Wednesday, October 13, 2010

Car Insurance Savings Tactics

Beyond the old saws of non-smoker, student driver with good grades, and more doors = more savings, here’s a list of other ways to save in the insurance game…and believe me, it’s a game. Here are some other tips you may not know about:

· College degrees pay off big
· Teachers get a break
· Military members get big breaks through GEICO
· Seniors get big breaks through AARP
· Insurer website use can garner breaks
· Multi-car or car/house combinations can garner breaks

And some other lesser-known tactics include:

· Know how your car’s valued after a total loss—insurers don’t use standard yardsticks like Kelley or NADA value guides, but rather rely on proprietary software formulas and schedules to determine your car’s worth at the time of estimation. If you have maintenance records that prove adequate upkeep, or have special or custom equipment installed and insured on the vehicle, get independent estimates of the car’s worth BEFORE the loss. Relying on insurance estimating software can over-estimate the true after-loss value of the vehicle, raising your insurance costs on remaining vehicles or new policies to cover the difference in value. Worse, it can under-estimate the value, resulting in an inadequate payout.

· You may be eligible for sales tax and registration fees for a new car—29 states require auto insurers to reimburse these items for a new or used replacement vehicle for your totaled car. Don’t count on being told this—you have to ask for it. The sales tax will be calculated on pre-loss value.

· You may be eligible for a diminished-value claim—14 states allow you to file a claim for lost value. Diminished value is when no matter how well a car is repaired, the value is never going to return to pre-loss levels. Diminished value claims can serve to re-set (lower) your car’s value for insurance policy purposes.

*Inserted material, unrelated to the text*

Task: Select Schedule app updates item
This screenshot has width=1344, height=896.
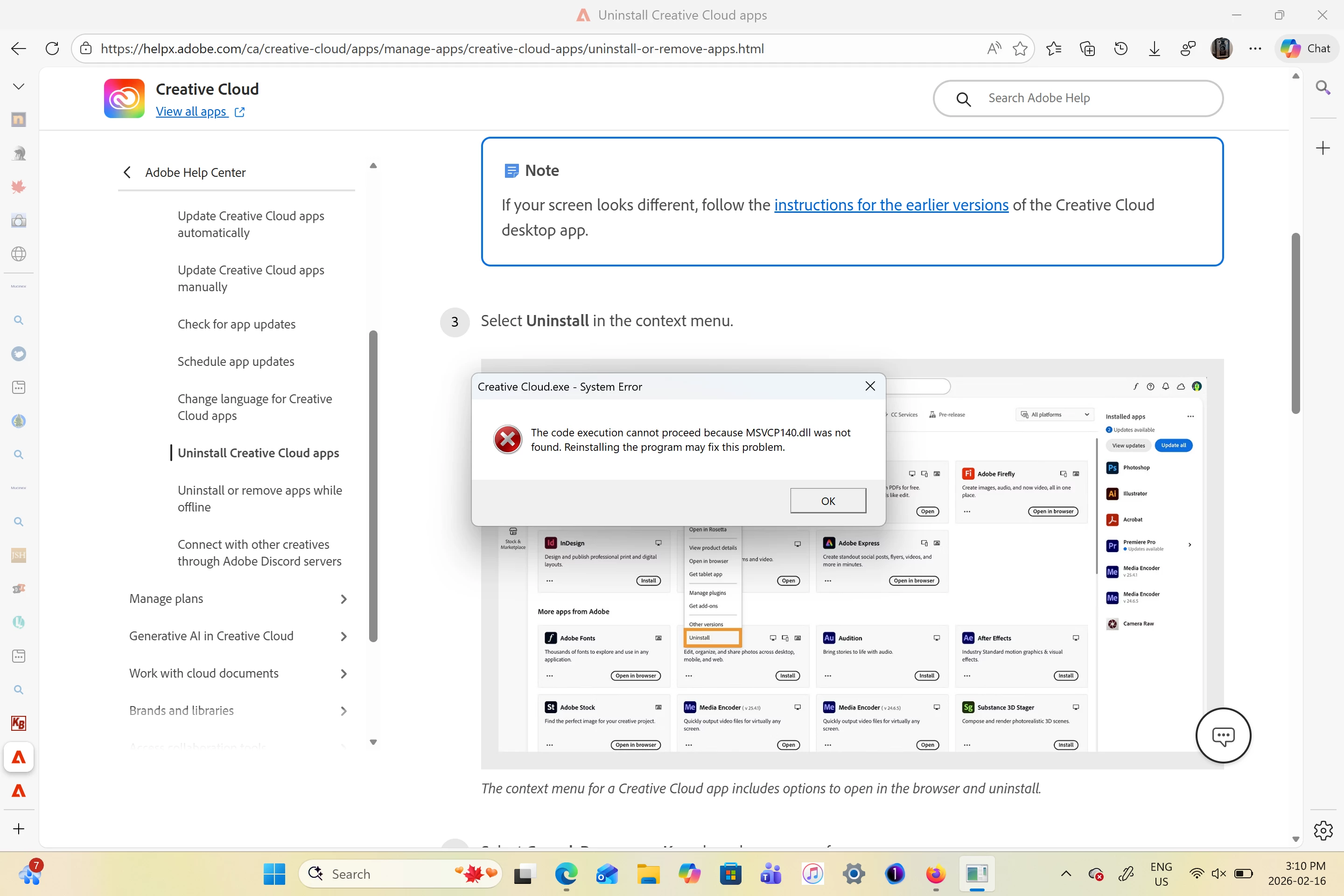Action: (235, 361)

· Stacking UIM/UM (uninsured or under-insured motorist) coverage—some states forbid this practice, others either allow this or fail to address it one way or the other. Read the fine print to discover your state’s practice (allowed or not). If you have multiple vehicles with UM/UIM coverage on one insurance policy, you can file a claim for the limit of this coverage from as many covered vehicles as you need to for recovering damages. Another method—if you have UM/UIM coverage on more than one policy with more than one insurer, you can make a claim under each policy until you’ve recovered damages.

New: Get a C.L.U.E.--this stands for Comprehensive Loss Underwriting Exchange

A free C.L.U.E. copy is available at Lexus-Nexis.

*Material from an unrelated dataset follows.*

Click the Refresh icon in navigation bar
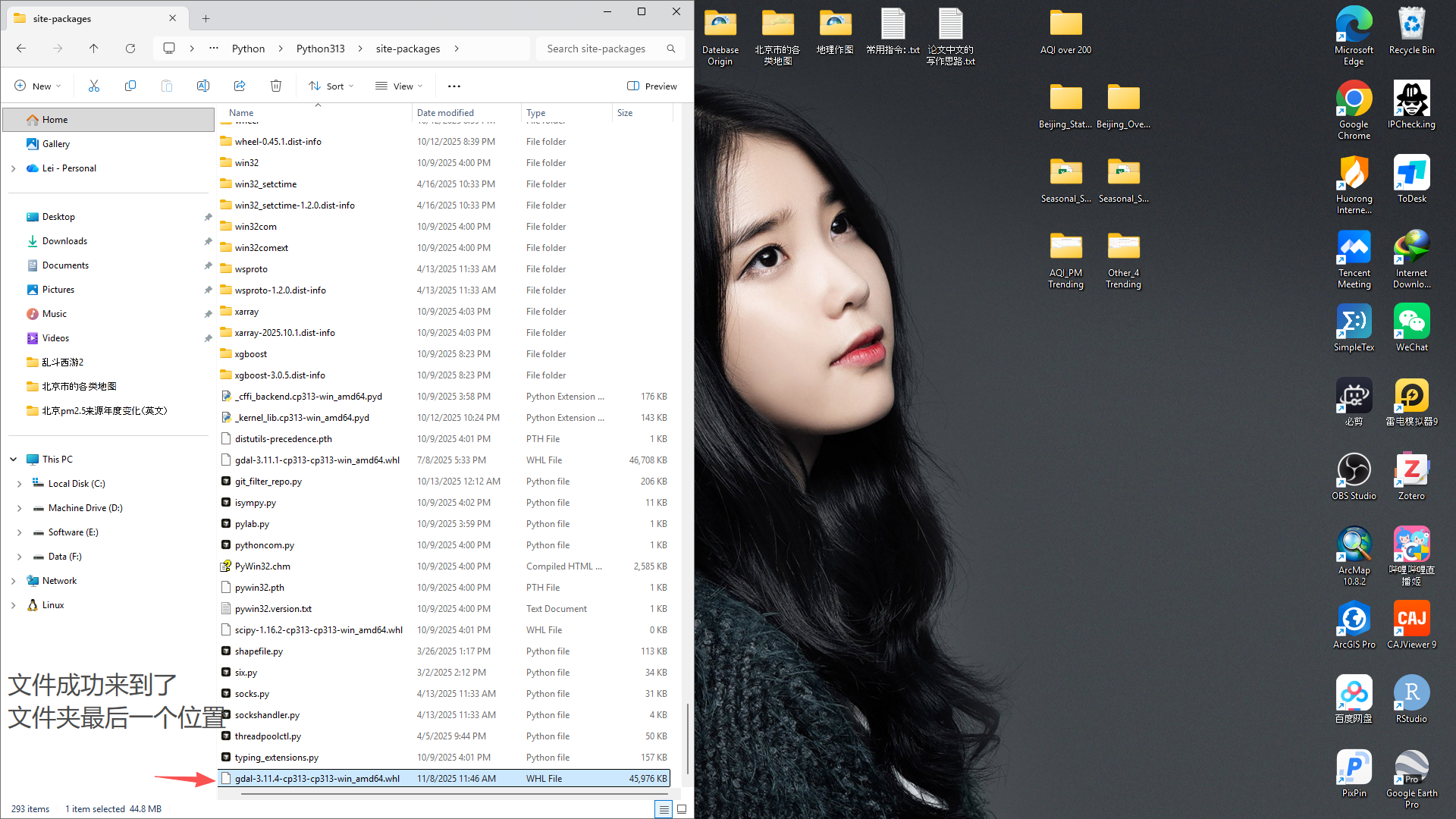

The C.L.U.E. Personal Property report provides a five year history of
losses associated with an individual and his/her personal property. The
following data will be identified for each loss: date of loss, loss type,
and amount paid along with general information such as policy number,
claim number and insurance company name.

The C.L.U.E. Auto report provides a five year history of automobile
insurance losses associated with an individual. The following data will be
identified for each loss: date of loss, loss type, and amount paid along
with general information such as policy number, claim number and insurance
company name.

This report acts very much like your FICO score would--it tells an insurer what kind of risk you are, and a lower-risk individual costs less to insure.

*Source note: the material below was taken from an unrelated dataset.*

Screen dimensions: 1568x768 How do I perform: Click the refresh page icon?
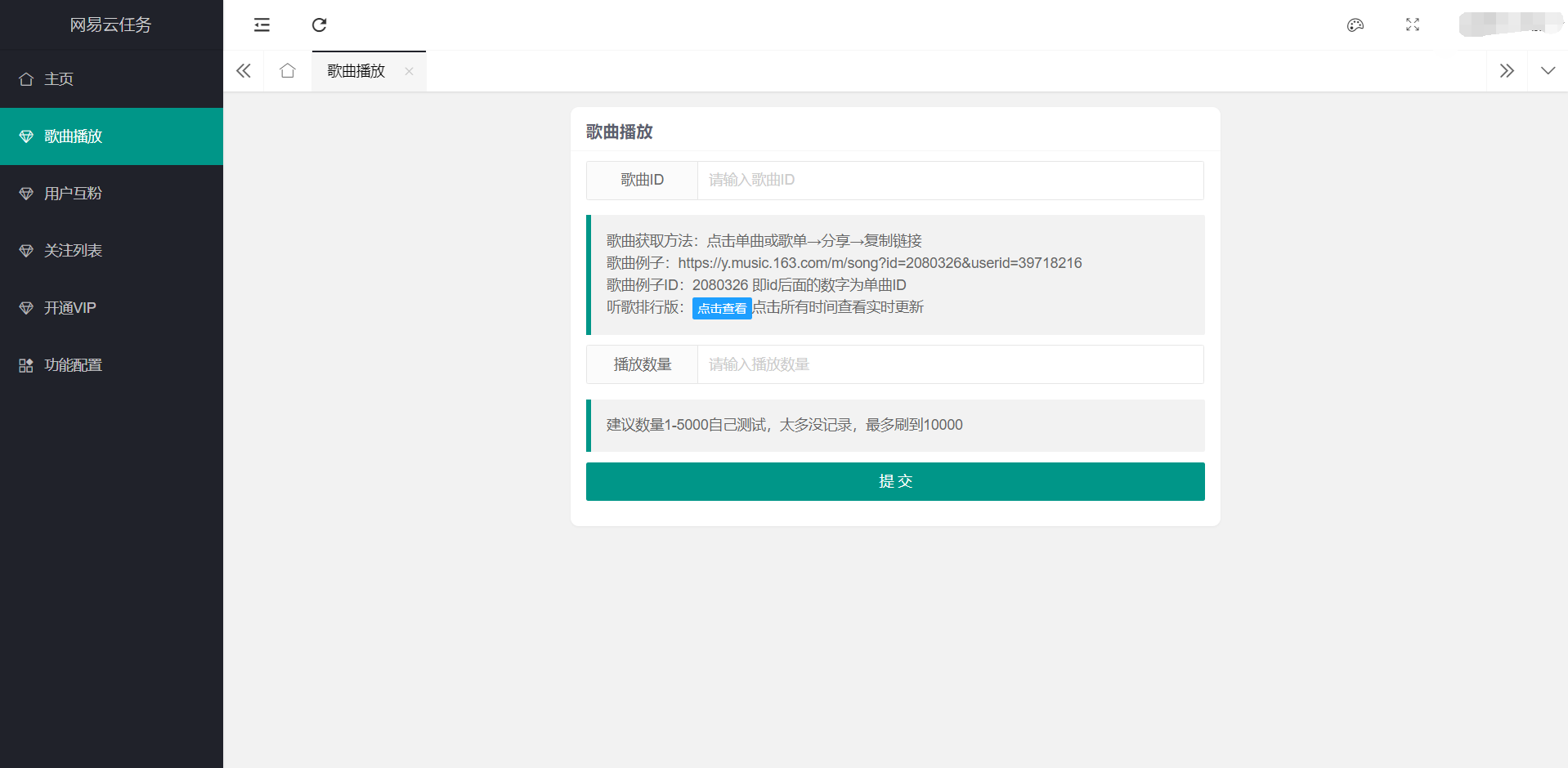click(319, 25)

An obvious one, but with a twist:

· A claim could increase your rates—the usual industry standard is to increase rates by 40% after the first accident, but some insurers have a “forgive the first accident” policy. Ask if your insurer has one, and how to qualify.

Other obvious ones include:

· Waiting until your teenager is licensed before adding him/her to the policy.

· Officially canceling your old policy when you decide to switch carriers, otherwise a new premium payment bill will be generated from the old company, and they “technically” covered you.

· Keeping a clean credit record to lower your “insurance risk score” (which is derived from your credit score).

· Paying annually or semi-annually instead of monthly. Monthly billing incurs service charges.

· Checking makes and models with insurance company before purchasing—ask what specific models are cheaper to insure.

· Do not let an uninsured friend drive your car—any property damage or medical claims will come directly to your policy. Driving your car without your permission is considered theft, and you are not liable.

· Personal property in your vehicle is not covered. To make a claim, it will have to be done with homeowner’s insurance. Best bet: don’t leave anything in the car that you can’t replace out of pocket.